To do this practice, I sit on my bed, or on a chair.  I bring my attention to my heart area and allow it to rest there.  I become aware of breathing in and out from my heart.  I simply rest my awareness in my heart area and in this gentle sensation of breathing in and out from my heart.  This brings a feeling of peace and ease.  If my mind wanders, I bring it back to my heart and the sensation of breathing from my heart.

The word “rest” is important because this is a gentle process.  There’s no strain, pushing, or punishing involved.  Read More:  Drop Into Your Heart, It’s Easier Than You Think

Listening to the Sounds of Nature

I especially enjoy listening to the symphony of sound made by the coqui frogs at night, but you could listen to any natural sound:  birds chirping, water running down a waterfall or in a stream, or wind moving.

I sometimes do this practice sitting on the deck and other times laying down in bed.  Relax and softly place your attention on the sound.  Whenever you find your mind wandering, bring it back to the sound without reprimanding yourself.

I find this practice especially enriching and spacious.

When Painful Memories or Emotions Arise

Painful memories or emotions can arise when we allow ourselves to be.

That’s how healing can begin if we know how to work with the risings.  If we never allow the pain to arise, we’ll remain constricted.  That has knock on effects for one’s health and well-being.

In my experience, profound healing can occur when you allow emotions to arise and dissolve, remaining in the role of an observer.  Read more:  In the Silent Spaces, That’s Where Wholeness Lies 

But you have to be ready for this.  Don’t go there without professional support if you’re dealing with overwhelming pain or emotional turmoil.

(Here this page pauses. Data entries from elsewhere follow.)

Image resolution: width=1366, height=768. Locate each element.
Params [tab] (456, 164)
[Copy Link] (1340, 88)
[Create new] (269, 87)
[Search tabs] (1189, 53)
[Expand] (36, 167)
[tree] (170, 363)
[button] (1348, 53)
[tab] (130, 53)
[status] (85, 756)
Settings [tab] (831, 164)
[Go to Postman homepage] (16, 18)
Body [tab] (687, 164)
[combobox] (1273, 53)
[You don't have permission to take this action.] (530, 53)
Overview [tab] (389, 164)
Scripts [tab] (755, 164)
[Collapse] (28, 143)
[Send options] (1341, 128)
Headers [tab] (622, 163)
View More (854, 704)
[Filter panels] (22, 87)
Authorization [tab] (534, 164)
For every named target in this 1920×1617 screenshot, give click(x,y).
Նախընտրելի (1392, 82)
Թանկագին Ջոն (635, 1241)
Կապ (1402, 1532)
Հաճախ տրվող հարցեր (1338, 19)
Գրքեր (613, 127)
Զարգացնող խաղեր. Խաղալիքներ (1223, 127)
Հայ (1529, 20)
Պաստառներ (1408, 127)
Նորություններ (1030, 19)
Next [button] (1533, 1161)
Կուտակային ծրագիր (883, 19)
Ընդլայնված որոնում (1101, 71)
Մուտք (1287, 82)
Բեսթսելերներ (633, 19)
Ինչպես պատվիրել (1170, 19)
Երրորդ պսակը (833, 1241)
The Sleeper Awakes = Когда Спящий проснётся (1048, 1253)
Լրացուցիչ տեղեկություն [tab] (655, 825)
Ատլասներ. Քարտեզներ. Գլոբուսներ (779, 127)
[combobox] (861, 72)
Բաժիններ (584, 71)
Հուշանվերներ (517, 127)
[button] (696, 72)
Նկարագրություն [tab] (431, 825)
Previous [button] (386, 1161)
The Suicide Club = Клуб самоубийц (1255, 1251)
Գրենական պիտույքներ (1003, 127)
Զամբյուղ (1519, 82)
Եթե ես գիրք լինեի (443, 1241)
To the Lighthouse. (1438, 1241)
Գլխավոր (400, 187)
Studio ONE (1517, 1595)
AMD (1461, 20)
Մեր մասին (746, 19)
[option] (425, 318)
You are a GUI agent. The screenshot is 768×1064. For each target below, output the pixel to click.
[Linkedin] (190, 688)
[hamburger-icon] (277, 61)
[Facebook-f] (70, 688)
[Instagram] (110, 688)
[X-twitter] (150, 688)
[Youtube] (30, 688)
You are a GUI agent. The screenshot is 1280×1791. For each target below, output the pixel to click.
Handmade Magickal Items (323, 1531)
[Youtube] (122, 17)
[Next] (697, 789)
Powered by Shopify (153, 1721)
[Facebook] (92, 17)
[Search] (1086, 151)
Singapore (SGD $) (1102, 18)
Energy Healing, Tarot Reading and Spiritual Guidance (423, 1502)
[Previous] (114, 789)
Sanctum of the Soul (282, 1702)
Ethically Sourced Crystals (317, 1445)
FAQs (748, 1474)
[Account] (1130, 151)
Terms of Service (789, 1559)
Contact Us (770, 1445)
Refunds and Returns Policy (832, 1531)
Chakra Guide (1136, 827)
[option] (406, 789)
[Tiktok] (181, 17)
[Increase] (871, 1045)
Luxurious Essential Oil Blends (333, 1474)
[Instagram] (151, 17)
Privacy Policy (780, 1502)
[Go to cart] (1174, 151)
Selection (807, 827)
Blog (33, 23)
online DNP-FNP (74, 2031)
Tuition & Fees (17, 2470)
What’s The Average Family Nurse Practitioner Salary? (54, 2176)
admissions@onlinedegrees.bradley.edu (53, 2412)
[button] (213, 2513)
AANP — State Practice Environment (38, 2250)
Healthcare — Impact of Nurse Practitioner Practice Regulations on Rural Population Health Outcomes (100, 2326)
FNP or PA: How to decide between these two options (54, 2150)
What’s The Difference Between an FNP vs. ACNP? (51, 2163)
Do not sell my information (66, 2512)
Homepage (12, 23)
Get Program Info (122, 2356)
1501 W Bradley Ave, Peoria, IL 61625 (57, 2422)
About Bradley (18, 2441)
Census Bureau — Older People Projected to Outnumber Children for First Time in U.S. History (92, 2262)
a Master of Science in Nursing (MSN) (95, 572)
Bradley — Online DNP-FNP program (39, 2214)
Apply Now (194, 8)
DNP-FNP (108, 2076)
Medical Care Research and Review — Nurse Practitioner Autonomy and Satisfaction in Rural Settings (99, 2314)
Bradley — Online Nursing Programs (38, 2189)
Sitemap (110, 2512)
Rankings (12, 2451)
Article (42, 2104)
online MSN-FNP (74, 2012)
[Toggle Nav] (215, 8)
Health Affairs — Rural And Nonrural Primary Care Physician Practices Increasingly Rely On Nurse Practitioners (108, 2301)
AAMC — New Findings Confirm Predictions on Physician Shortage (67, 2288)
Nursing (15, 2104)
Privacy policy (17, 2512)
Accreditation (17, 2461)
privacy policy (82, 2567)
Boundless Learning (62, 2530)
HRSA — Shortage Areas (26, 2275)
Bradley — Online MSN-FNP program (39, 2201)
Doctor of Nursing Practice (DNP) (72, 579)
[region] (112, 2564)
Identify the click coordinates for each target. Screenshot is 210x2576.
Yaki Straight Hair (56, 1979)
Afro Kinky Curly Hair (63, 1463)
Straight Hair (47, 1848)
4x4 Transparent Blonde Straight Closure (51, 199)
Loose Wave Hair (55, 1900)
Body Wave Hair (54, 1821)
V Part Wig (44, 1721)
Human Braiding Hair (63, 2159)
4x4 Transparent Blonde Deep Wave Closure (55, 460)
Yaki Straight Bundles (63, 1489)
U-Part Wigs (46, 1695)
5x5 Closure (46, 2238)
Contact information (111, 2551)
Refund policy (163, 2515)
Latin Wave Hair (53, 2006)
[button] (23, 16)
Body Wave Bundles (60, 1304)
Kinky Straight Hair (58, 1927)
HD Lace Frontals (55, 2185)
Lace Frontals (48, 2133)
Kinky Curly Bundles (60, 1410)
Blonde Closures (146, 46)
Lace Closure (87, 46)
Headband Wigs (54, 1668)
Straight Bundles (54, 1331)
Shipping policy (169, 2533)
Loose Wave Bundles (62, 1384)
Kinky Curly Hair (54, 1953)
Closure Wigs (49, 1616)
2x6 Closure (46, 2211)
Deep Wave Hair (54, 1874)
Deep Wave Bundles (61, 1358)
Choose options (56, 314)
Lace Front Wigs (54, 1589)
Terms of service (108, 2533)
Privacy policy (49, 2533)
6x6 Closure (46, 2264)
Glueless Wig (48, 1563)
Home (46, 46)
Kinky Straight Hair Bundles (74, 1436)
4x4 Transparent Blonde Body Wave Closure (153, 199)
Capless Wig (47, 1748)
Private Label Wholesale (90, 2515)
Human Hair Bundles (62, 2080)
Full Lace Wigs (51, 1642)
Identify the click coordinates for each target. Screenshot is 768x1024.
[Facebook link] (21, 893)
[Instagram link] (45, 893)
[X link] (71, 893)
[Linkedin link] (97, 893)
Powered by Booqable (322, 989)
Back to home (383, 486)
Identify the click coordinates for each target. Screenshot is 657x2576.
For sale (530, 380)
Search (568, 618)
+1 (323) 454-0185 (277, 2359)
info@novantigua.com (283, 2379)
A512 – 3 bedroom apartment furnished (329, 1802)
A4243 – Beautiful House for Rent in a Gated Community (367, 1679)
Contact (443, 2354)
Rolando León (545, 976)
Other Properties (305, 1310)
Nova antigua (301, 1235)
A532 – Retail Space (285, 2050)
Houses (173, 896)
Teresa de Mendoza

All these practices are variations on the classic approach of mindfulness.  Through using these practices of body awareness, I’m gradually growing my resilience to fear, stress, and trauma.  I feel stronger in myself, more at ease, and more content.

This blend of presence, embodiment, and relaxed awareness will be a main focus for me in 2017.  So I’ve tentaitvely chosen the word “presence” as my guiding word for this year.

Have you ever practiced body awareness?  How did it go for you?  How has it helped you?   I would love to hear.

Related Reading

Note:  These links and the course link below are affiliate links. If you make a purchase using these links, I will make a small commission. Thank you so much for supporting my writing in this way.

Thank you for your presence, I know your time is precious!  Don’t forget to sign up for my e-letter and get access to all the free self-development resources (e-books, mini-guides + worksheets) in the Always Well Within Library. May you be happy, well, and safe – always.  With love, Sandra

Previous

The Best Always Well Within Posts 2016 & What’s Ahead

Next

The Best Way to Absolutely Win Against Stress This Year

16 Comments

  1. BRIAN SU

    Did the somatic therapy cure food sensitivities

    Will it heal it

    • Thanks for the question, Brian. I think it’s helped, but it hasn’t cured them so far. I’ve steadily become less sensitive over the last 6 years since living in Hawaii, but I am still sensitive to particular types of foods and substances. I think there is potential for more healing and that it will just take time. We’ll see. I wish you the best with what challenges you face.

  2. Lily

    Thank you so much for this post and the beautiful practices you’ve offered. I practice Yoga Nidra every day using Dr. Richard Miller’s irest program. It brings very deep relaxation to the body. I’ve been practicing since early August and am experiencing gradual but deep healing of long-standing emotional trauma.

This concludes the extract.